My eyes drifted over her torn and dirty clothing. “Leona, I want to believe you that you were at the museum—but the state of you—if you could only see yourself as I do. Where were you truly?”
Leona’s gaze narrowed. “I am not lying. I was at the museum. Reaver dragged me over there and then left me in one of the subterranean storerooms to assist with a plinth he was having trouble dating. He left me there, I presume to return to Harker’s museum—said he had things to see to.
I locked myself in because it was late, but the door was stuck—”
“You said moments before you sought a book. Now it’s a plinth.” I narrowed my gaze at her. “Why are you lying to me?”
“I am not lying. Not about the museum. You must trust me on this, my trip back to the Ashmolean had nothing to do with what happened to Julius Harker.”
I did not believe her. Not one bit. “Reaver did not come back to Harker’s museum after the two of you left. He wasn’t there when Mr. Mueller discovered the body. Did he even return with you to the Ashmolean or is that something else you are keeping from me?”
“Why are you behaving like this?” She stared at me dumbfounded.
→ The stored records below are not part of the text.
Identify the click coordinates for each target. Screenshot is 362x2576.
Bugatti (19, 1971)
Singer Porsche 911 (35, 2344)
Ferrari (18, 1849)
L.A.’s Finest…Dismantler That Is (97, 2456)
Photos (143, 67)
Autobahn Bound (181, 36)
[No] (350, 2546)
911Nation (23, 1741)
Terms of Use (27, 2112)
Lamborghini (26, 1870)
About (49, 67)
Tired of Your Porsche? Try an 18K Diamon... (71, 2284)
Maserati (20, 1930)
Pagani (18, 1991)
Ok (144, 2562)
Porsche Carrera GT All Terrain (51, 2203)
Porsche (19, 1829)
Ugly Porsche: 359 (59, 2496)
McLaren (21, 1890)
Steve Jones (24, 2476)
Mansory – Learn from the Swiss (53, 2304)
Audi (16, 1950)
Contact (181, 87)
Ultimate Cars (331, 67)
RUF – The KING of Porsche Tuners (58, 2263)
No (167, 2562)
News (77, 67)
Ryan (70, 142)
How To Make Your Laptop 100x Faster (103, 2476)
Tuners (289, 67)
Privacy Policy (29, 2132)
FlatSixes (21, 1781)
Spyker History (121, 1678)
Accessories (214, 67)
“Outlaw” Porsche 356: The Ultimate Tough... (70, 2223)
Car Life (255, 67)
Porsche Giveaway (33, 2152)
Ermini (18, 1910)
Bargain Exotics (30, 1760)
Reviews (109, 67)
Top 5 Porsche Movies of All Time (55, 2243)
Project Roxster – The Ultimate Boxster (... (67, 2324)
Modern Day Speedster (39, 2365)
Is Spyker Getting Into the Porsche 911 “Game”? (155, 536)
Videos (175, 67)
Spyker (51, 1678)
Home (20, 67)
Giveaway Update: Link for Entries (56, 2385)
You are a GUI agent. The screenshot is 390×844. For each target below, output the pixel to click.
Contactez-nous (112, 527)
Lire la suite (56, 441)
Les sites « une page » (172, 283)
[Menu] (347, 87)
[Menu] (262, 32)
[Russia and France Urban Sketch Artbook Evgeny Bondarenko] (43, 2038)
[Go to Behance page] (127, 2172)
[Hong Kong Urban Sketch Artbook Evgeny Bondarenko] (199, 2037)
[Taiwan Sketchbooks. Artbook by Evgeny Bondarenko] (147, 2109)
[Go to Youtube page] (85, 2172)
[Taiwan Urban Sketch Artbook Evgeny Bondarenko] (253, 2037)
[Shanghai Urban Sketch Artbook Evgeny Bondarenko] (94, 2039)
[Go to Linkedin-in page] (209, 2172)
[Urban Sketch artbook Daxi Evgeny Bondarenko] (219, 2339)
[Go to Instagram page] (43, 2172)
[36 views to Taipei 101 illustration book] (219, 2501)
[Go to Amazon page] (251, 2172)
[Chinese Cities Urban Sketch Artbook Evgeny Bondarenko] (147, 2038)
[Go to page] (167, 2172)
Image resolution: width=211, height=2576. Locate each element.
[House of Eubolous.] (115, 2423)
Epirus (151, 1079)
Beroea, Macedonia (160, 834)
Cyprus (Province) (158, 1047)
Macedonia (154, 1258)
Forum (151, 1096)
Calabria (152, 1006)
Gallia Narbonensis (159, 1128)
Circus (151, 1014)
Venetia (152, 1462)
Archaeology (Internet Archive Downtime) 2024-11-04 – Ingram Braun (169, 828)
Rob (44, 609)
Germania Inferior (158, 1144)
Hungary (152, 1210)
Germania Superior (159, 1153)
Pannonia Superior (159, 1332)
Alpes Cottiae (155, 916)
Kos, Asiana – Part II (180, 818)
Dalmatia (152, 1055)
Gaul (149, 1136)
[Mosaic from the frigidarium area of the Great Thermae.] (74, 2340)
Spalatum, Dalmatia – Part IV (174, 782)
Her mouth opened, then snapped back shut.
“Of course he came back to the Ashmolean, but I do not know where he went after. He left me in that storeroom. Had he stayed, I wouldn’t have broken my blasted nail trying to get out the jammed door. ”
I wanted to believe her—I did—but her story didn’t make sense. I softened my voice. “Darling, I promise you. He didn’t come back to Harker’s museum. Do you know where else he might have gone?”
She sank back onto the bench in disbelief, tugging her long dark hair over her shoulder, braiding it loosely in her worried hands.
“No. Professor Reaver doesn’t always entrust me with his secrets, and yes—I know what you’re thinking—he can be terribly brusque, but he’d never harm Julius. He’s not a violent man.”
Again, that low baleful howl came from farther down the lane. I shivered, wrapping my dressing gown tighter around me. “What about Mueller? What makes you certain he is innocent?”
Frustrated, she slapped her palm on the tabletop. “The man collects teakettles, Ruby! What cause would he have to harm his oldest friend?”
That was the question, was it not? I’d already ascertained that Julius Harker was persona non grata in most academic circles, and yet Leona cared for him.
Deeply. Add to that her peculiar relationship with Frederick Reaver.
The two men could not have been any more different.
One, the favorite child of the academy; the other, its black sheep, and I could not—for the life of me—understand how Leona fit into all of this.